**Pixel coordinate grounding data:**
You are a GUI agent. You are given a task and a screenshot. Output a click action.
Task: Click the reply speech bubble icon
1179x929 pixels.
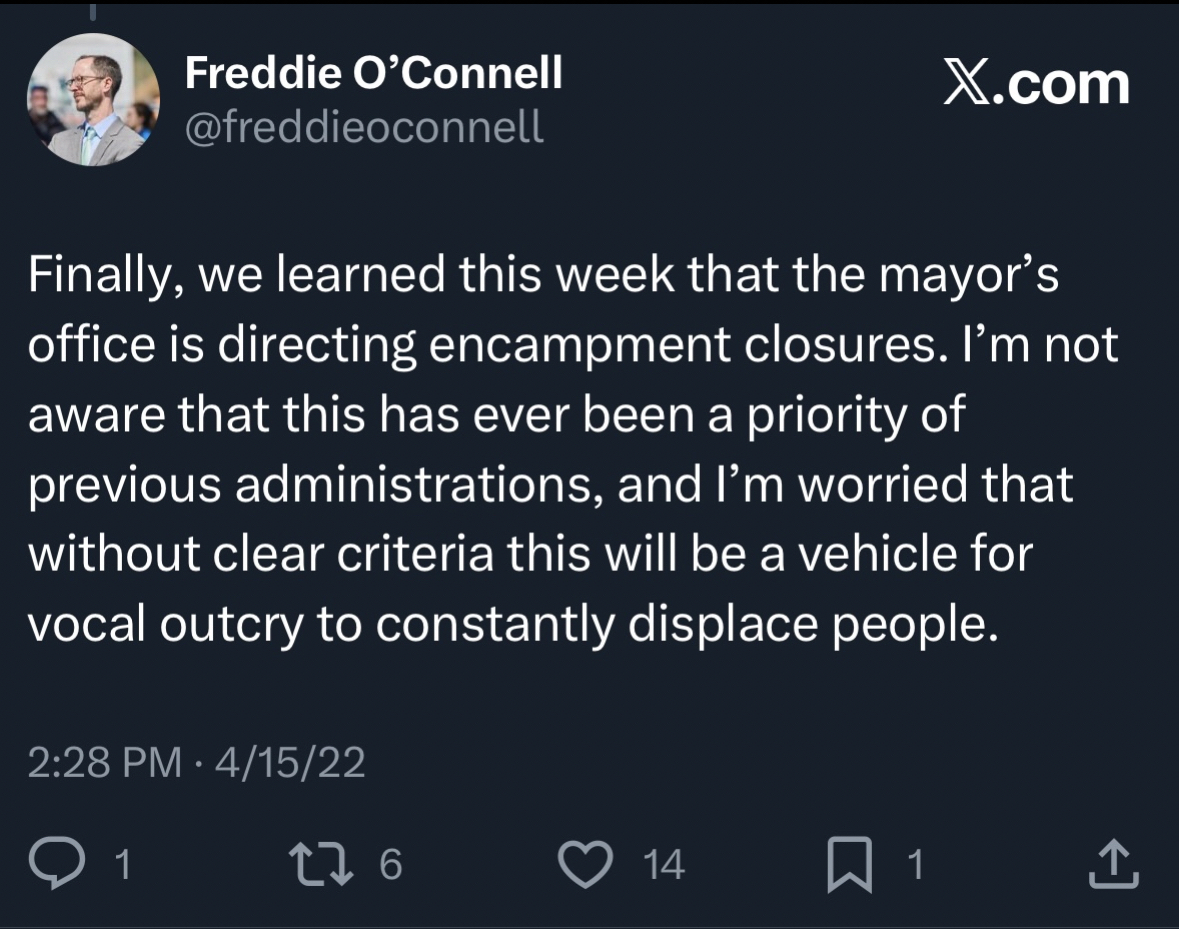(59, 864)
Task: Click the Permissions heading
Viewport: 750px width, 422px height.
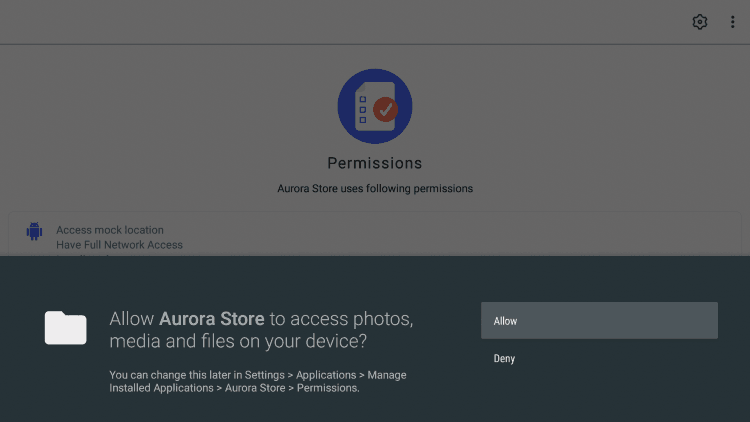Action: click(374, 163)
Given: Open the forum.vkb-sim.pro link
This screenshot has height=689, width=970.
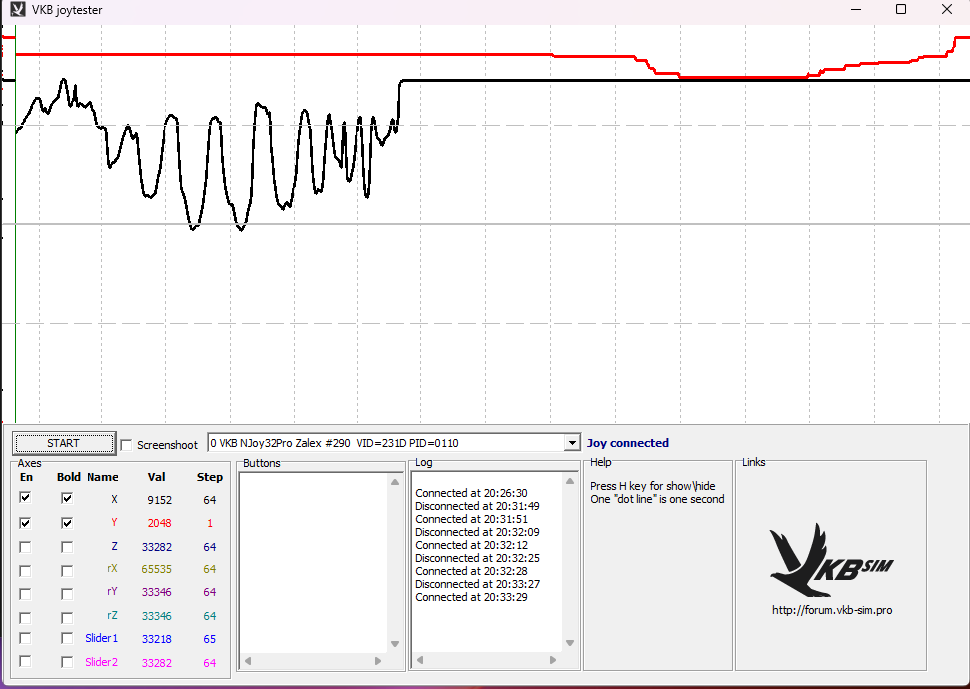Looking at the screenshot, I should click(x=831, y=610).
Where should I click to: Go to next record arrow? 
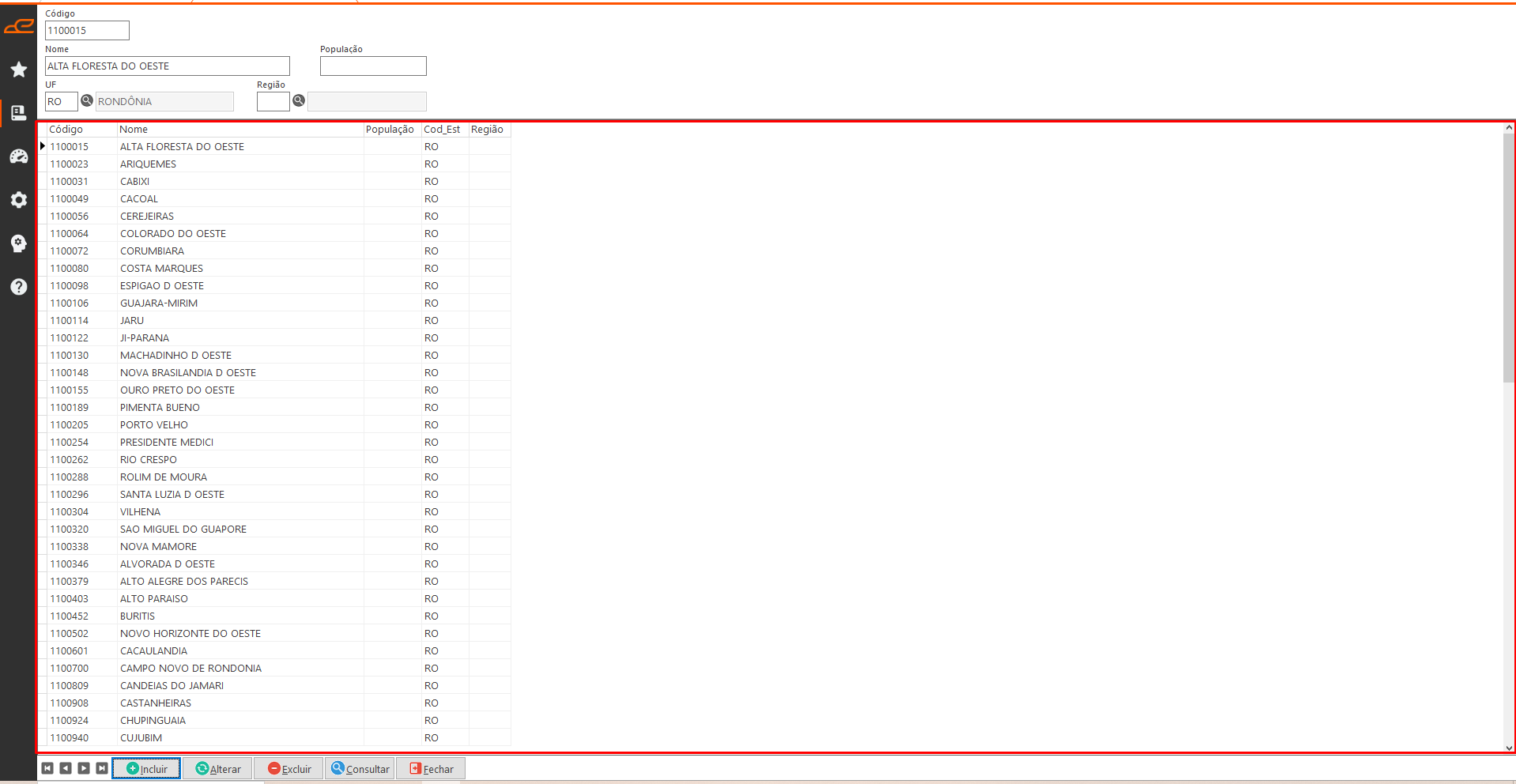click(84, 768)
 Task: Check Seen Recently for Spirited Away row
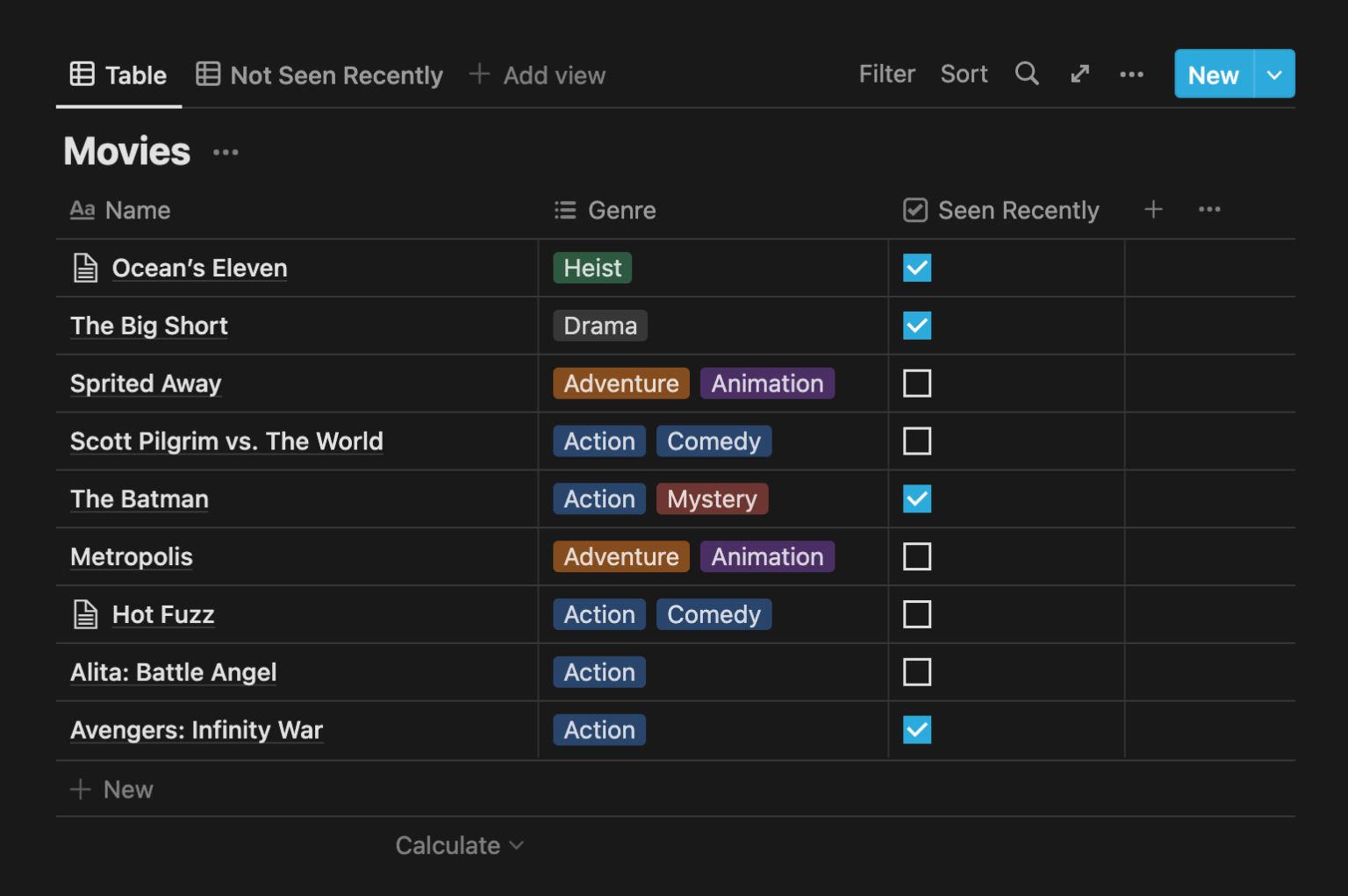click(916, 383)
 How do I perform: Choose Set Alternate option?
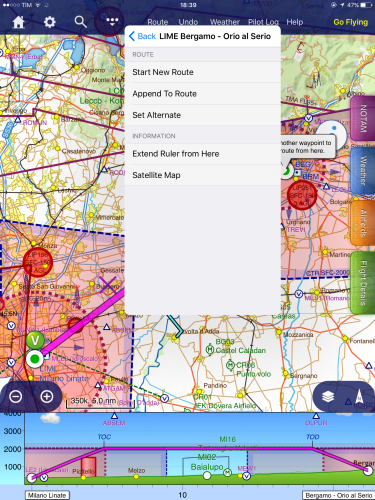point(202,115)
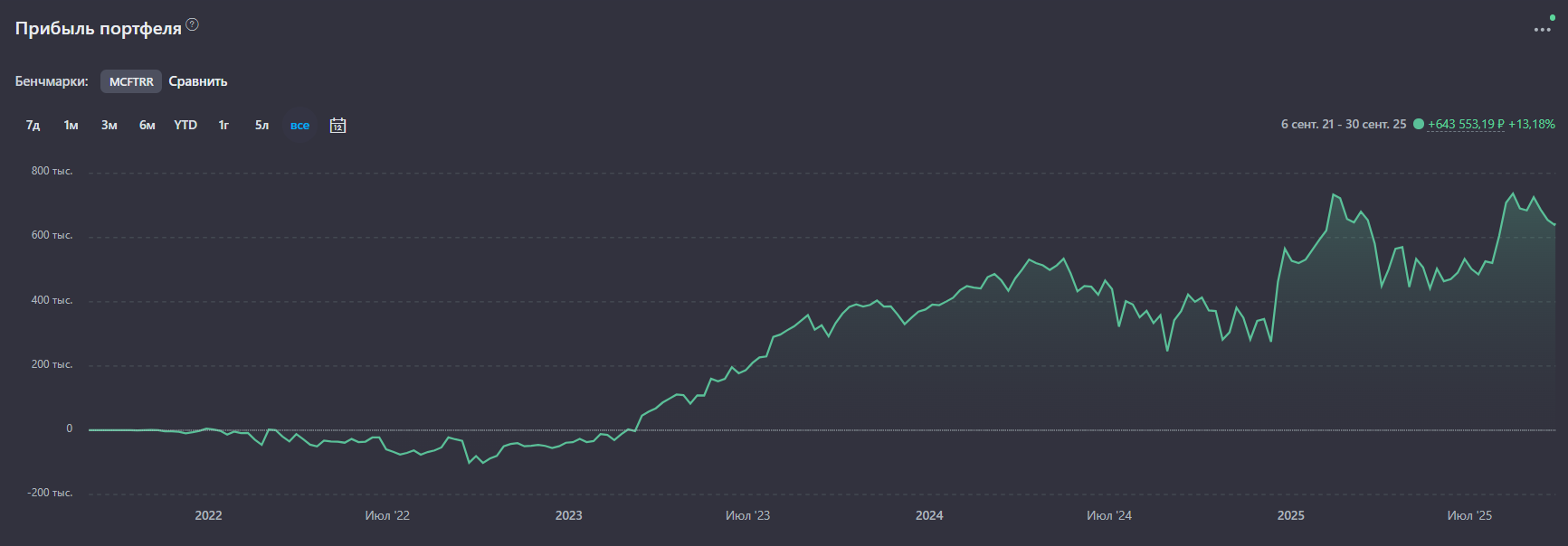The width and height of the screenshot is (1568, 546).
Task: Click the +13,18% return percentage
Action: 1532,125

**Your assignment:** From the line containing "This screenshot has height=689, width=970." down to the final line of the records above, restate every line word for word, add nothing, and skip the pictures.

**Response below:**
This screenshot has height=689, width=970.
Looking at the screenshot, I should click(x=831, y=610).
Where should I click to: Go to next record arrow? 
click(84, 768)
 Task: Check Seen Recently for Spirited Away row
click(916, 383)
 How do I perform: Choose Set Alternate option?
point(202,115)
The width and height of the screenshot is (1568, 546).
Task: Click the +13,18% return percentage
Action: 1532,125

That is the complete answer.